Me Marc Dorion, avocat spécialisé dans le domaine des ressources naturelles, des infrastructures et de l'énergie, croit que le gouvernement Marois fait fausse route en cherchant de nouveaux revenus dans le secteur minier déjà fragilisé.

Selon lui, le Québec devrait favoriser l'accès au minerai et cesser de comparer sa législation avec celle de pays aux réalités bien différentes.

Impliqué depuis des années dans le développement du Nord-du-Québec, Me Dorion a l'habitude de participer aux étapes de négociations, de financement, de développement de l'accès et des infrastructures, principalement dans le domaine du fer. Bien qu'il comprenne les objectifs du ministre québécois des Finances de vouloir augmenter la base des revenus de la province, il considère que ses moyens devraient être plus flexibles.

«Le gouvernement a tout intérêt à laisser respirer les minières, estime l'avocat du cabinet McCarthy Tétrault. Le Québec doit sécuriser l'accès aux infrastructures du Nord pour générer des projets compétitifs à l'échelle internationale. La structure de royautés qui est en cours est déjà très intéressante pour le gouvernement.»

Contrairement aux pays où les grandes minières contrôlent tout, ajoute-t-il, «nous avons la chance unique de permettre un accès équitable à plusieurs compagnies indépendantes. Il faut absolument favoriser leur accès à la ressource et au financement. C'est une fenêtre d'opportunité qui ne repassera pas».

Accords entre géants et juniors

Le Québec compte sur plusieurs petites compagnies dites «juniors», qui ont la capacité et le droit de développer des projets majeurs au Québec. Généralement listées à la Bourse de Toronto et ayant accès au capital dans des conditions normales, elles se chargent des phases de développement en solo.

«À un certain moment, des milliards doivent être investis dans le projet, souligne Me Dorion. Les compagnies juniors se tournent vers un partenaire stratégique, qui prend une participation dans la capitalisation et dans la ressource qu'elles détiennent. Le partenaire achète alors entre 50 et 70% du minerai pour sécuriser son approvisionnement à long terme.»

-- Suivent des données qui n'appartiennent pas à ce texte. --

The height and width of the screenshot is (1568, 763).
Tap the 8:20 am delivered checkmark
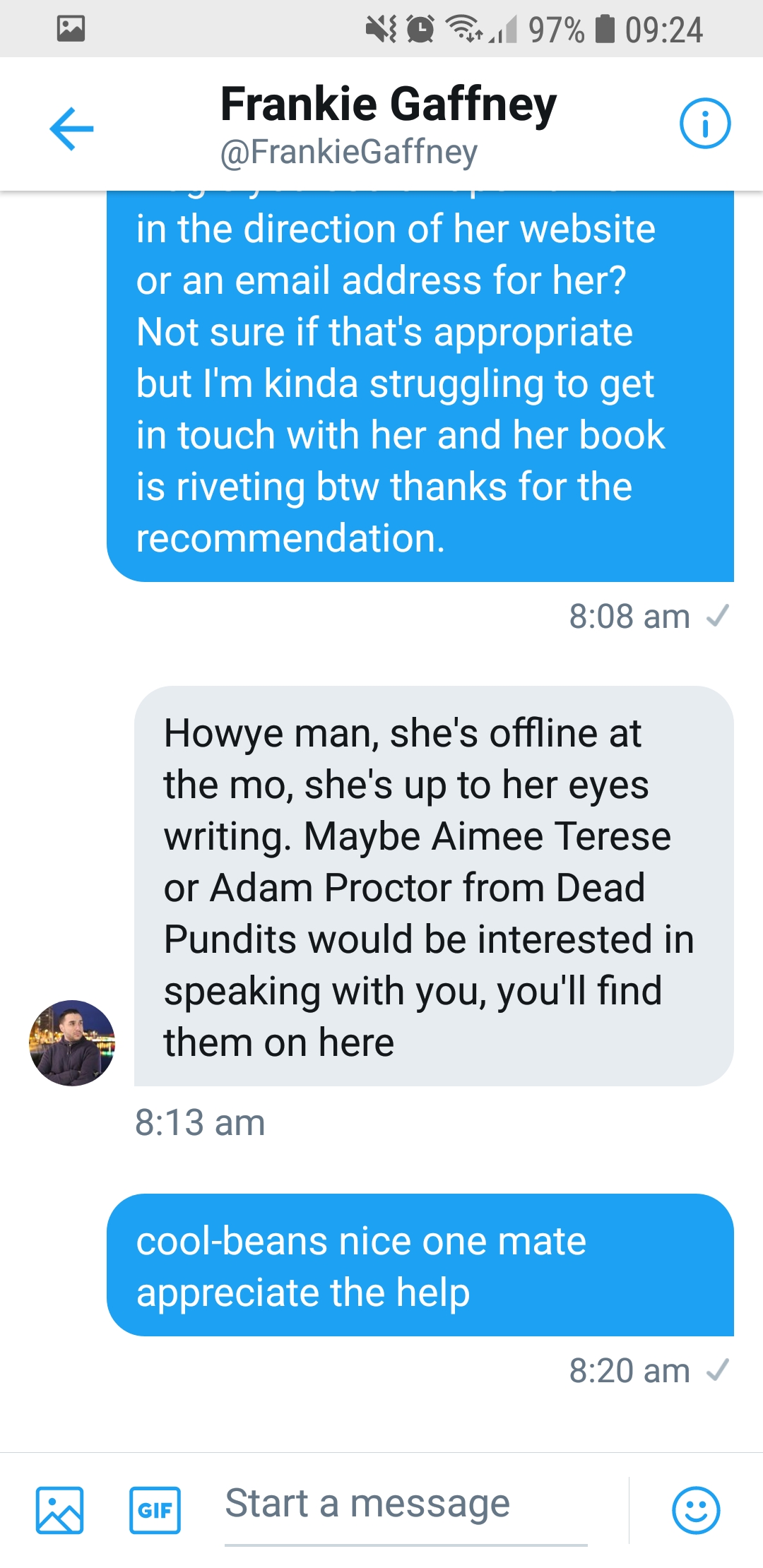point(718,1371)
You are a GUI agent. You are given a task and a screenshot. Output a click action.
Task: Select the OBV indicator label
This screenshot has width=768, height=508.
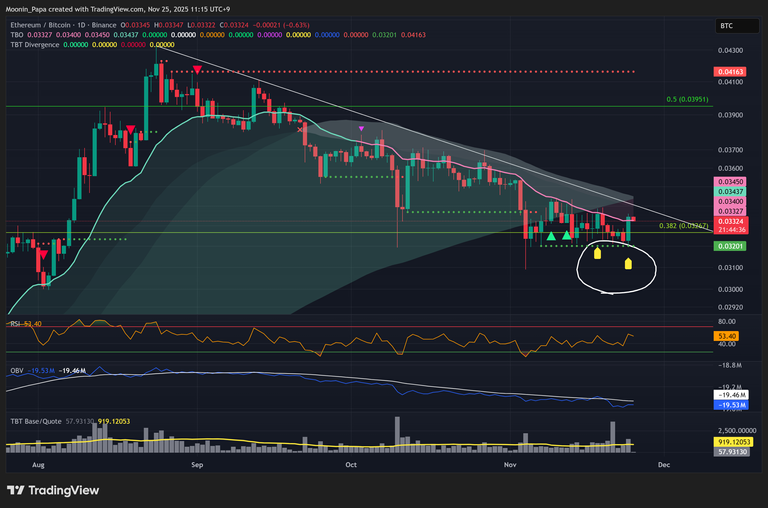[x=17, y=369]
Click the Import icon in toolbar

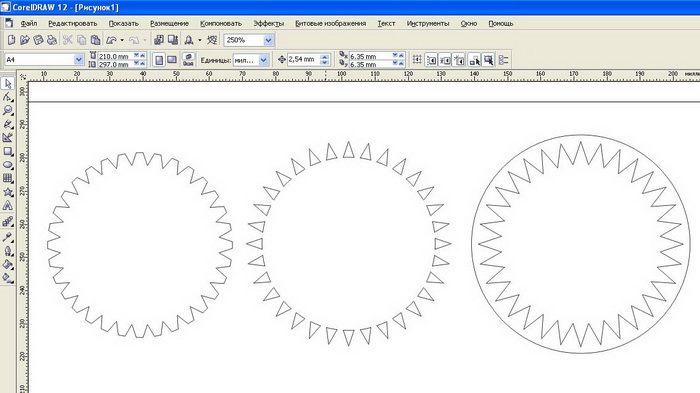pos(158,40)
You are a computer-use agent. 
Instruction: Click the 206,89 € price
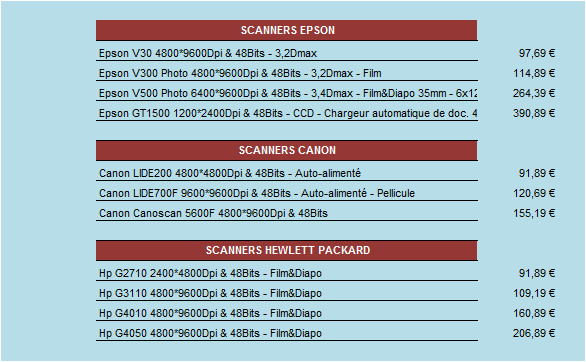pyautogui.click(x=534, y=333)
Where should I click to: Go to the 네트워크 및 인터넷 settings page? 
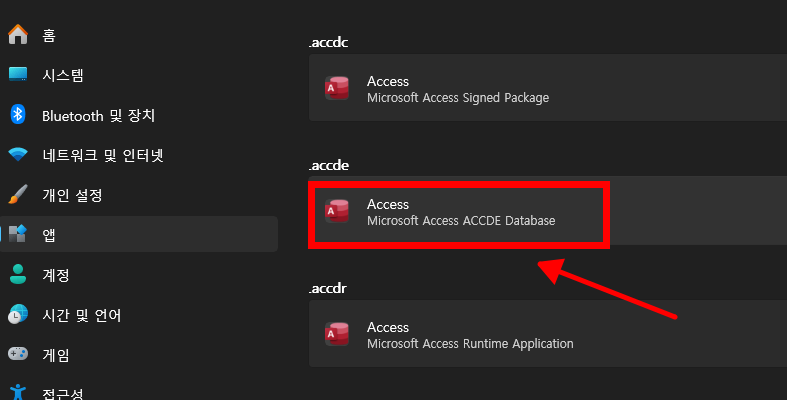coord(102,155)
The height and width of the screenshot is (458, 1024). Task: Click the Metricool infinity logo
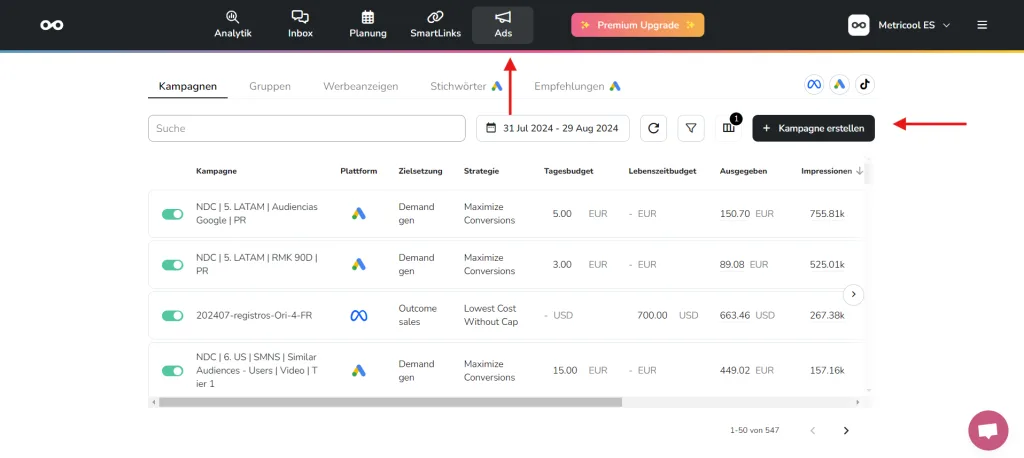click(52, 25)
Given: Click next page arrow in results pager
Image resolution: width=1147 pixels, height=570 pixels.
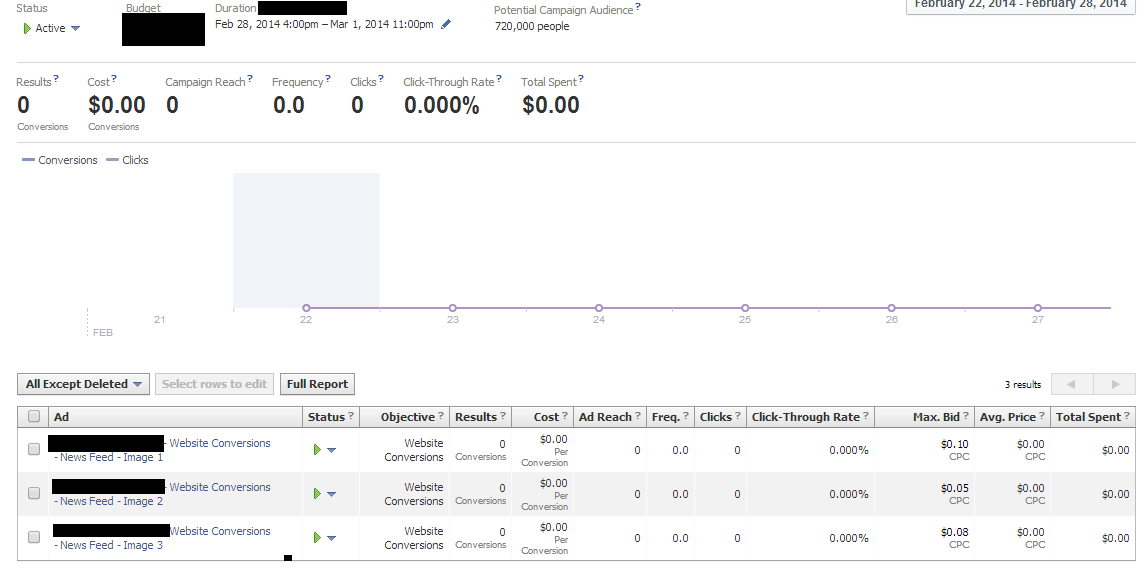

Toutefois, avec la compétition de l'Australie, du Brésil et de plusieurs pays d'Afrique, ces grandes entreprises ont l'embarras du choix. «Nous devons leur faire comprendre que le Québec est le meilleur endroit pour investir. Nous avons avantage à régler le problème d'accès, plutôt que d'endurcir un régime qui est déjà relativement dispendieux pour les sociétés minières.»

David contre Goliath

Dans le domaine du fer, le Québec produit environ 5% de la production de l'Australie, qui génère 400 millions de tonnes par année. Les conditions d'extraction sont également bien différentes. «L'Australie est un territoire catégorisé Q1, c'est-à-dire que le minerai est facile à extraire et que les coûts d'exploitation sont bas. Le Québec est plutôt un Q3: le minerai est en concentration plus faible et le coût de production est plus élevé. Sans compter que nous sommes beaucoup plus loin du marché asiatique. Notre situation nous oblige à être extrêmement créatifs et compétitifs pour attirer les capitaux», affirme l'avocat.

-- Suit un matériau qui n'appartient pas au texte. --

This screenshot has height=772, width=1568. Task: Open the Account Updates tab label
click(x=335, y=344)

Si on compare le Québec à ses voisins, la réalité des minières est également plus ardue dans la belle province. «Le taux de taxation en Ontario est d'environ 27%, alors que celui du Québec est de 39%. Les entreprises doivent donc payer près de 12% supplémentaires pour le même produit. Dans un contexte où les minières sont impliquées dans une course aux capitaux, on complique leur accès au financement en les désavantageant avec nos mesures fiscales.»

Dix fois plus de profits

S'il se réfère à son expertise dans le domaine du fer, Me Marc Dorion est d'avis que le Québec pourrait engendrer dix fois plus de profits. «Nous pourrions générer 100 millions de tonnes par année, contrairement aux 25 tonnes produites à l'heure actuelle. Sachant que 10 millions de tonnes de fer génèrent entre 200 et 300 millions par année au Québec, on parle de milliards de revenus qui s'ajouteraient. Le potentiel de croissance est très important. L'appétit des investisseurs est fort. Je ne crois pas que ce soit le bon moment pour changer la fiscalité des lois minières.»

En plus de miser sur un environnement socio-économique stable, le Québec risque d'attirer les investisseurs en favorisant l'accès ferroviaire et portuaire. «Le climat d'incertitude qui plane actuellement sur le développement des infrastructures nuit à la province. Les entreprises veulent éviter les risques et respecter des horaires très précis. Lorsqu'une compagnie prévoit ses achats de fer pour les besoins de ses aciéries en 2019, nous devons livrer à temps. C'est une course contre la montre. Si nous n'arrivons pas à être clairs sur nos intentions avec les infrastructures, les capitaux risquent d'aller ailleurs.»